Bickel was the author several books but “The Least Dangerous Branch: The Supreme Court at the Bar of Politics” is his best known. In the 1964 work, Bickel sought evidence of the legitimacy of judicial review — the ability of the court to declare a legislative or executive act in violation of the Constitution — in notable cases from the Supreme Court’s history. He coined the phrase “counter-majoritarian difficulty” to describe the paradox of unelected justices having the ability to override elected lawmakers. With that framing, according to Sterling Professor of Law Anthony T. Kronman ’75, Bickel defined a challenge for a generation of scholars: how to account for the Supreme Court's place in the American system of government.

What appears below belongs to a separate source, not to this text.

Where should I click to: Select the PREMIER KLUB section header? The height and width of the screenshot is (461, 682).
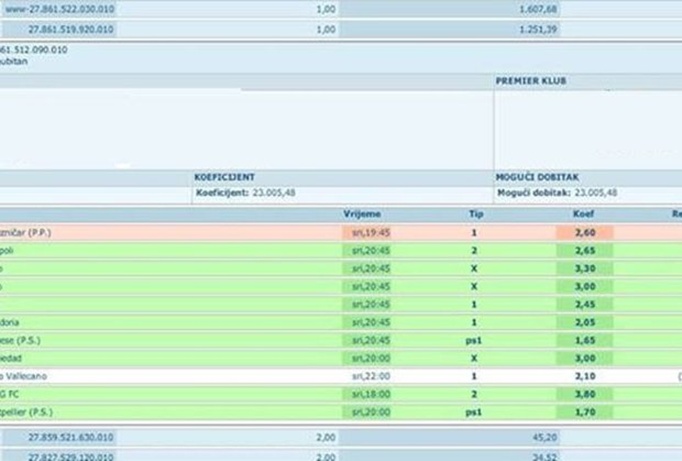(530, 81)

Bickel’s life and contribution to constitutional theory was the focus of a November 7 talk sponsored by the Yale Federalist Society. Kronman, who is writing an intellectual biography of Bickel, was joined by Sterling Professor Emeritus of Law, Owen M. Fiss, before a full house. Ashley Mehra ’26 introduced the speakers.
Central to the talk was contending with Bickel’s notion that the court is specifically suited to address “the enduring values of a society” through judicial inaction or what he called “passive virtues.” Unlike the other two branches of government, which generally address immediate matters, the Supreme Court can decline to make a decision and wait to weigh in until a better time, according to Bickel.
Kronman concluded with what Bickel offers us today. In recent years, Kronman said, intellectual extremism has taken over much of the thinking about the Supreme Court, leaving constitutional law “in a state of exhaustion.”
To revive our thinking, he said, “we might consider returning to Bickel’s nuanced idea of consent, his firm but modest understanding of the place of moral principles in the work of the Supreme Court, and above all, to his insistence for the need for prudence in the exercise of court’s power of judicial review.”
Fiss, responding to Kronman’s presentation, said it was necessary to separate Kronman’s ideas from Bickel’s — as is often the case with intellectual biographies, he explained. Fiss pushed back on one point — the idea that Bickel considered the Supreme Court the most conservative of the government’s branches. Fiss noted that Bickel embraced the Warren Court’s ruling in Brown v. Board of Education and that “there is nothing conservative about that decision” — a ruling that condemned the laws of 17 states and Washington, D.C.
Accompanying the talk is an exhibit about Bickel at the Lillian Goldman Law Library that was curated by Mehra and Nicholas Mignanelli, the library’s assistant director for reference. The display contains first editions of Bickel’s books, original copies of his most-cited law review articles, photos, and other materials.
Mehra explained why Bickel’s work is relevant now.
“Amid today’s debates over reforming the Supreme Court, Alexander Bickel’s work offers a timely reminder to take the longer view of the court’s enduring role in our American political tradition,” Mehra said. “Although critical of the Warren Court in his time, Bickel came to revere the Supreme Court through his discovery of its unique nature as an institution — its peculiar power of judicial review and the ability of justices to exercise ‘passive virtues.’ This reverence is a value I carry, and believe is worth reviving, in discussions about the Court.”